EXERCISE DETAILS:
Scan the data. Collect each line that contains the word "field".

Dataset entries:
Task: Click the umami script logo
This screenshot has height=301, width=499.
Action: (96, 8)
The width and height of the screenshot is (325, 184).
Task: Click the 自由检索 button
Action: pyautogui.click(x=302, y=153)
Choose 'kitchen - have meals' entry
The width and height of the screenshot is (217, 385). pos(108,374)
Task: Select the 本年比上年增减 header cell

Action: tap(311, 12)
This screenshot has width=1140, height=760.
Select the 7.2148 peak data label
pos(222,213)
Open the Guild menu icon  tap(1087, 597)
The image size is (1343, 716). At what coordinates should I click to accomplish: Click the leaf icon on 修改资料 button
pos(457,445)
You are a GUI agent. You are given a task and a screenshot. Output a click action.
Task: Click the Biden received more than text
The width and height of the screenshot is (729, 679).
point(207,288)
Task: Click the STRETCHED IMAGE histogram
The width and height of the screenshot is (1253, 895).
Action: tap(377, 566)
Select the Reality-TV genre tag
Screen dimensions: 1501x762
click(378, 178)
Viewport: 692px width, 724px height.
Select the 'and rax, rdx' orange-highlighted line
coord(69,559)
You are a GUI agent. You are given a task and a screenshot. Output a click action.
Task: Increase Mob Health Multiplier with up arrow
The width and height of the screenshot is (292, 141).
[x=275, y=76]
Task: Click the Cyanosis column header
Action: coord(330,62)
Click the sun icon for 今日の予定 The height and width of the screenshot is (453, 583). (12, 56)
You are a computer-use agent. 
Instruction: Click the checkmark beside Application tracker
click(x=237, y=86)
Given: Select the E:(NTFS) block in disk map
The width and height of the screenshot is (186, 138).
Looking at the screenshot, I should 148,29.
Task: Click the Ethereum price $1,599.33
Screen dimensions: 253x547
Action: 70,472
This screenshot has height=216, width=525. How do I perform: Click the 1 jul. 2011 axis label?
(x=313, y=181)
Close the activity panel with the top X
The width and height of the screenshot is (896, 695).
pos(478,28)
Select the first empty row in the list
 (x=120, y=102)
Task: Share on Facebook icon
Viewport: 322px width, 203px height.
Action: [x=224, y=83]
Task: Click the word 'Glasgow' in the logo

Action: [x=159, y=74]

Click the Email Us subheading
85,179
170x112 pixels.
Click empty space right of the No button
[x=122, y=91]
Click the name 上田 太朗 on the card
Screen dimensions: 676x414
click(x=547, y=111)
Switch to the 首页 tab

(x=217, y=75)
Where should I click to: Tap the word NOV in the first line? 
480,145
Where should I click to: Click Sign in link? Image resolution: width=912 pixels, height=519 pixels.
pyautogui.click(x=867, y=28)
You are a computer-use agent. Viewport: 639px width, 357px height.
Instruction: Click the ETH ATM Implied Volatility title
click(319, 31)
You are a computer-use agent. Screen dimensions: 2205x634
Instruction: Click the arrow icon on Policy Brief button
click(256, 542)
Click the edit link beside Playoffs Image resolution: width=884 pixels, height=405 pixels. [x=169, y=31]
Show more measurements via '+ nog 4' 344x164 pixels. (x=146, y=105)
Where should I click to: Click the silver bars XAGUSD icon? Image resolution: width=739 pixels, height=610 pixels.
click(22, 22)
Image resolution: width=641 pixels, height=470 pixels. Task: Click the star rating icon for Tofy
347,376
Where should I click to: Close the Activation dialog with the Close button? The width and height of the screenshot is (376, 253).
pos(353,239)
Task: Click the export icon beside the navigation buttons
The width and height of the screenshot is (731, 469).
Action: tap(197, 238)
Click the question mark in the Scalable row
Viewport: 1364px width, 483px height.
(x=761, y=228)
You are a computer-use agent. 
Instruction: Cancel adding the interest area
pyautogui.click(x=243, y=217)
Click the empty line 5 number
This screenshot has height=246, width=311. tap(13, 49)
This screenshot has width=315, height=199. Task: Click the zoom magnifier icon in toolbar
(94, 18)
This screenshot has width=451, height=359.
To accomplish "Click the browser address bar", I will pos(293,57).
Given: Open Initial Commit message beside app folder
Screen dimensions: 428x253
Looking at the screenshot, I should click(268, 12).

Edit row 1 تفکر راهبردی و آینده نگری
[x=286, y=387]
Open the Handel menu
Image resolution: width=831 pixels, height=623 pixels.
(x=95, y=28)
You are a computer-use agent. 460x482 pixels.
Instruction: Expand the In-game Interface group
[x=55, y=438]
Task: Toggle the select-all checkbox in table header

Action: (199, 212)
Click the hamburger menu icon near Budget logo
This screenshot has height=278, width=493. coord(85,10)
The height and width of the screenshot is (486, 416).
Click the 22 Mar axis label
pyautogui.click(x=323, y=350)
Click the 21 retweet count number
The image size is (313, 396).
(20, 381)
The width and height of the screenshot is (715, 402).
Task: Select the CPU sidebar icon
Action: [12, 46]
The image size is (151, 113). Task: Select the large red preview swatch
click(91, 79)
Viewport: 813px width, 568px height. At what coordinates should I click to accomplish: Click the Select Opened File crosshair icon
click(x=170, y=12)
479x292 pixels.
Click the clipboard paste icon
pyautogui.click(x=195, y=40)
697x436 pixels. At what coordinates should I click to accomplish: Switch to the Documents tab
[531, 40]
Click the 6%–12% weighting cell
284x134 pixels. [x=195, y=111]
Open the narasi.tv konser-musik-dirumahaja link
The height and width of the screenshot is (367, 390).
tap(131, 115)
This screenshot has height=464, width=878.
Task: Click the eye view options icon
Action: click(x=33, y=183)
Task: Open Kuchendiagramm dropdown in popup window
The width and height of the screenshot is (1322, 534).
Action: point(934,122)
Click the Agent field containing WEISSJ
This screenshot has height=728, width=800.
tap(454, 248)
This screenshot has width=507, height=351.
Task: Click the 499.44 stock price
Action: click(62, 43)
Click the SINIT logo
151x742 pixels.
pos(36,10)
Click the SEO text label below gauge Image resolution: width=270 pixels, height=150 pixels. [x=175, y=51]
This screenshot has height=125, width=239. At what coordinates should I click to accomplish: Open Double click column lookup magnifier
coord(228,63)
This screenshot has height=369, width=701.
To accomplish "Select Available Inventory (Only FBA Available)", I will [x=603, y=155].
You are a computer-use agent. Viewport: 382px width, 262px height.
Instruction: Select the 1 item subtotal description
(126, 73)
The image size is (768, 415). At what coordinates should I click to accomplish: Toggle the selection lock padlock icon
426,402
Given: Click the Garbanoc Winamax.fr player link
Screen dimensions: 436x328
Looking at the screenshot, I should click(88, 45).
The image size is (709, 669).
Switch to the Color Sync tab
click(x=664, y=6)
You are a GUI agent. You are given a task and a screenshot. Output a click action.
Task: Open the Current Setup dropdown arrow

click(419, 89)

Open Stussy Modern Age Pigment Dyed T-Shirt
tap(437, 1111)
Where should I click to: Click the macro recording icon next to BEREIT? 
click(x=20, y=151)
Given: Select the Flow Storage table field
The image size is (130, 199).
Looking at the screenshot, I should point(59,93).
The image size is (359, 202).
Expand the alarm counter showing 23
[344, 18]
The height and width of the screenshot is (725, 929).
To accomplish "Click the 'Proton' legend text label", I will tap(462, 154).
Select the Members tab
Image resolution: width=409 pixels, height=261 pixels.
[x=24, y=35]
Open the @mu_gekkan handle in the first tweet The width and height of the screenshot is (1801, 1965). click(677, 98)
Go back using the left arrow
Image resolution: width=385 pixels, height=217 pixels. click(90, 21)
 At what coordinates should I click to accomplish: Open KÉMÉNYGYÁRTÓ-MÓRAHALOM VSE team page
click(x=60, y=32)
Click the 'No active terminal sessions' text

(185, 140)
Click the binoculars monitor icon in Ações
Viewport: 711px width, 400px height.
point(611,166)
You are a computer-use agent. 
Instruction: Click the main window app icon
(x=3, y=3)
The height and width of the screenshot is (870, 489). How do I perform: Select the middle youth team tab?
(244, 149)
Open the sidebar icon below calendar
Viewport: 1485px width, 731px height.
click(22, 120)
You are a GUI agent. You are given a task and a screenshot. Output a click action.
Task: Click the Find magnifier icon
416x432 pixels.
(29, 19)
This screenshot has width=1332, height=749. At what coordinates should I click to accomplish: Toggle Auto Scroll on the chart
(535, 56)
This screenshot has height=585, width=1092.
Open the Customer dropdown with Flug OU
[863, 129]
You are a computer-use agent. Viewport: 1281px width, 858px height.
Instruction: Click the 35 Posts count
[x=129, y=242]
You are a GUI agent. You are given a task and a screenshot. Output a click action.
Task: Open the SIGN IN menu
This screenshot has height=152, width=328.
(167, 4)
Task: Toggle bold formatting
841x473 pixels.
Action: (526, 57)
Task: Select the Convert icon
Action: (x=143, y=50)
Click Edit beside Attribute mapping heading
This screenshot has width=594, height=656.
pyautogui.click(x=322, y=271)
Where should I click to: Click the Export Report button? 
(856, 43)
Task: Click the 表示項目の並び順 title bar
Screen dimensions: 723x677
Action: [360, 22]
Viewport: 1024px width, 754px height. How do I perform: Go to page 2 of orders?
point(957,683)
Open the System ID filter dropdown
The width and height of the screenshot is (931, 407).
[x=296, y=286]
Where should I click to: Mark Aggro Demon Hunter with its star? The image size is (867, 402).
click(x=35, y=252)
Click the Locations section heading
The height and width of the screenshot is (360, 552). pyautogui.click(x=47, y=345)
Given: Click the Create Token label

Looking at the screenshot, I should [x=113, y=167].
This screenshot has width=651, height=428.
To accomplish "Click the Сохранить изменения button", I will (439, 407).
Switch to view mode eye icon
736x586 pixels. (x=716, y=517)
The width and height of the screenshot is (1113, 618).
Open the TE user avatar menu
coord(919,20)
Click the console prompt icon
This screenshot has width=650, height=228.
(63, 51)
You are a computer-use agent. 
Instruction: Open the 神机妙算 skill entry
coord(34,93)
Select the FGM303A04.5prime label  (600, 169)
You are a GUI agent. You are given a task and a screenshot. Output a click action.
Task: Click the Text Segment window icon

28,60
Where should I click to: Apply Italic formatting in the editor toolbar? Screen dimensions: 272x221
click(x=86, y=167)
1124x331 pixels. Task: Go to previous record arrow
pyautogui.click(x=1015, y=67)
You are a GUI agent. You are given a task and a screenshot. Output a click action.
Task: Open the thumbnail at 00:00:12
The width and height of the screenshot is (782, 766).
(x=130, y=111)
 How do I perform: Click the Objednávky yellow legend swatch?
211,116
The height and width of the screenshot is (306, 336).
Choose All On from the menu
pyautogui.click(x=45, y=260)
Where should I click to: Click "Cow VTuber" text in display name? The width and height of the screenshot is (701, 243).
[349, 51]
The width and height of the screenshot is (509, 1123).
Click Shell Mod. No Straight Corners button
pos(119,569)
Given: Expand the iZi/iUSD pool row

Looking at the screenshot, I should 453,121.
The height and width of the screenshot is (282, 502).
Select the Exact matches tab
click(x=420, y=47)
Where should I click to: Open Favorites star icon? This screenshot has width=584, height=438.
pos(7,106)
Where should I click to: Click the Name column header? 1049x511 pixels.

COMPLETED TASK:
Click the Agent field containing WEISSJ
Given: Select the Flow Storage table field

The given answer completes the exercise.